4.8 Dual-Path Comparison Overview
| Dimension | Path A (Vera Rubin) | Path B (Custom DDR5 SoC) |
|---|---|---|
| Availability | H2 2026 (in production) | 2028–2030 (requires new chip) |
| Total Memory | 2.1 TB (576 GB HBM4 + 1.5 TB LPDDR5X) | 3 TB+ DDR5 RDIMM |
| 500B FP4 Decode | ~75 t/s (single GPU) / ~150 t/s (TP=2) | ~3.0–3.4 t/s (DDR5-limited) |
| 1T+ FP4 Decode | ~1–3.4 t/s (overflow to LPDDR5X) | ~1.5–1.7 t/s |
| Per-Node Cost | ~$30K–60K | ~$10K–20K |
| Per-Node Power | ~1,200 W | ~320–430 W |
| Cooling | NVL72 deployment confirmed 100% liquid-cooled; standalone Superchip cooling TBD | Air-cooled |
| Eliminates cross-device model-parallel communication? | Yes | Yes |
| Requires new chip? | No | Yes (18–24 months) |
SECTION 05
Roofline Analysis: The Decisive Impact of Batch Size on Architecture Selection
LLM decode is a memory-bandwidth-bound operation: generating each token requires scanning all model weights. As batch size increases, multiple users’ tokens can share a single weight scan, causing throughput to grow linearly (until compute saturation). This is the core advantage of HBM GPU clusters—and the core limitation of this proposal.

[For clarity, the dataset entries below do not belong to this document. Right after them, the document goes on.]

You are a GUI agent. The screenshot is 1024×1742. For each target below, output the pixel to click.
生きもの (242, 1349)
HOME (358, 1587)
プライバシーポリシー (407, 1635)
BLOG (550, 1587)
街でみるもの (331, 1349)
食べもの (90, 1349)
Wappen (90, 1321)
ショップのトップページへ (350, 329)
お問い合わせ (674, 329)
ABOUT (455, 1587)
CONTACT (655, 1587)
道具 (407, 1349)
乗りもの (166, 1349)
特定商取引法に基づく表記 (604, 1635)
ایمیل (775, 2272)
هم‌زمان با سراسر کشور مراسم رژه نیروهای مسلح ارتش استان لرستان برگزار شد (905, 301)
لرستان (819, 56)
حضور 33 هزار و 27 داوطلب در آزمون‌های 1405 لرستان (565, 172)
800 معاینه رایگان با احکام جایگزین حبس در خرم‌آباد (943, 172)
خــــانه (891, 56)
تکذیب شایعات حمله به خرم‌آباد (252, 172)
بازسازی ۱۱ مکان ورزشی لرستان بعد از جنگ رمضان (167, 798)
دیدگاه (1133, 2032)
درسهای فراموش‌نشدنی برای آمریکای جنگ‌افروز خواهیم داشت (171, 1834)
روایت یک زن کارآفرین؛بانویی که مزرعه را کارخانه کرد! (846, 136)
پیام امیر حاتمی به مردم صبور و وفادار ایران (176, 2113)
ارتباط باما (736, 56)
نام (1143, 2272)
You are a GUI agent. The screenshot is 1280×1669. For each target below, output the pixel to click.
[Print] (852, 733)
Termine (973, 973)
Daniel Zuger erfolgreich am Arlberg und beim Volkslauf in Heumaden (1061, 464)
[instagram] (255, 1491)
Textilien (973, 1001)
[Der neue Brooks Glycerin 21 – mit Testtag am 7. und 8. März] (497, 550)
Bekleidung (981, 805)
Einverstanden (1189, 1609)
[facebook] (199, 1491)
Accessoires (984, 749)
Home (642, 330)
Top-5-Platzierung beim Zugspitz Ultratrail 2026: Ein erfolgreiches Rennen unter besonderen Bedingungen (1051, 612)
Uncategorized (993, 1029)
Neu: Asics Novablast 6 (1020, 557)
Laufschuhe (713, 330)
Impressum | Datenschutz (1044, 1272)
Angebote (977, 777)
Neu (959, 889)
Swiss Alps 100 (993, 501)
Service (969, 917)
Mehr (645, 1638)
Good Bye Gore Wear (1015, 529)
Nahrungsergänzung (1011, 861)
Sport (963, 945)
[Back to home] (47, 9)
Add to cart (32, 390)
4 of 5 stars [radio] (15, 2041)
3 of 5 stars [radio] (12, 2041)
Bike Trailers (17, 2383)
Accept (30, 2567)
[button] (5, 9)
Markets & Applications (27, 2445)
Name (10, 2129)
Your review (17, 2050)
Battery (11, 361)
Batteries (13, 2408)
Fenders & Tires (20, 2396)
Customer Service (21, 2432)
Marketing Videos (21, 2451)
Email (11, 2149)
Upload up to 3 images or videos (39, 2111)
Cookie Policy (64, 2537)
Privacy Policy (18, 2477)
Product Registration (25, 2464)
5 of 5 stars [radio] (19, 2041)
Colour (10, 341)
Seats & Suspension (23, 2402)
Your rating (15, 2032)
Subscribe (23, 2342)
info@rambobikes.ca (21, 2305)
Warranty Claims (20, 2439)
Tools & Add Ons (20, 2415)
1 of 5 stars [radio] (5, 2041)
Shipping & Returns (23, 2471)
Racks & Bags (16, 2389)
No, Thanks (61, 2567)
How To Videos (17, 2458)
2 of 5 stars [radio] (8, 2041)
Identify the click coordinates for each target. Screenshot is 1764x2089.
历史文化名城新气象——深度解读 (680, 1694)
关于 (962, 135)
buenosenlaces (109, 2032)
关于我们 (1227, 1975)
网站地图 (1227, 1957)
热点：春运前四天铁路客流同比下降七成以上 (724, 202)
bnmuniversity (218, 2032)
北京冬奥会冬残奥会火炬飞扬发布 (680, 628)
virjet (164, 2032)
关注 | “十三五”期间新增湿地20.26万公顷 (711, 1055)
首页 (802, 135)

5.1 Bandwidth-Bound Decode Model
At batch=1, single-token throughput ≈ memory bandwidth ÷ weight size. At batch=N, aggregate throughput ≈ N × single-token speed (until the compute-bound boundary).
| Batch | DDR5 (883 GB/s) | H100 HBM3 (3.35 TB/s) | B200 HBM3e (8 TB/s) | Gap Multiple |
|---|---|---|---|---|
| 1 | 3.4 t/s | 13.4 t/s | 32 t/s | 4–9× |
| 4 | 13.6 t/s total | 53.6 t/s total | 128 t/s total | 4–9× |
| 16 | ~54 t/s total* | ~214 t/s total | ~512 t/s total | 4–9× |
| 64 | ~54 t/s total* | ~856 t/s total | compute-bound | 16×+ |
* The DDR5 solution begins approaching compute saturation around batch=16 (depending on accelerator compute power), and throughput no longer scales linearly with batch. HBM GPUs, with higher bandwidth, hit the compute-bound inflection point at larger batch sizes.
5.2 $/Token and W/Token Comparison
Economics in the target scenario (batch=1, 500B FP4):
| Metric | This Proposal (DDR5, Single Layer) | B200 HBM3e (Single Card) | GB300 NVL72 (Rack) |
|---|---|---|---|
| Batch=1 Speed | 3.4 t/s | 32 t/s | ~Hundreds of t/s (sharded) |
| Power | ~400 W | ~1,400 W | ~120,000 W |
| W/token (batch=1) | ~118 W/tok | ~44 W/tok | N/A (over-provisioned) |
| Hardware Cost (est.) | ~$20K | ~$30–40K (GPU alone) | ~$2–3M |
| $/token/hour | Low (dedicated, no waste) | Medium (requires batch sharing to amortize) | High (requires high utilization) |
Note: At batch=1, this proposal (Path B) does not outperform a single HBM GPU in W/token—HBM GPU per-token energy efficiency is higher. However, Path B’s advantage lies in total system cost and deployment threshold. Path A (Vera Rubin) with the all-HBM4 configuration for 500B FP4 is also competitive on W/token.
5.3 Prefill Roofline
A critical operation for long-running agent tasks is prefill—processing the long input prompt and generating the KV Cache. Prefill is a compute-intensive operation (unlike the bandwidth-intensive decode), with latency growing linearly with input length.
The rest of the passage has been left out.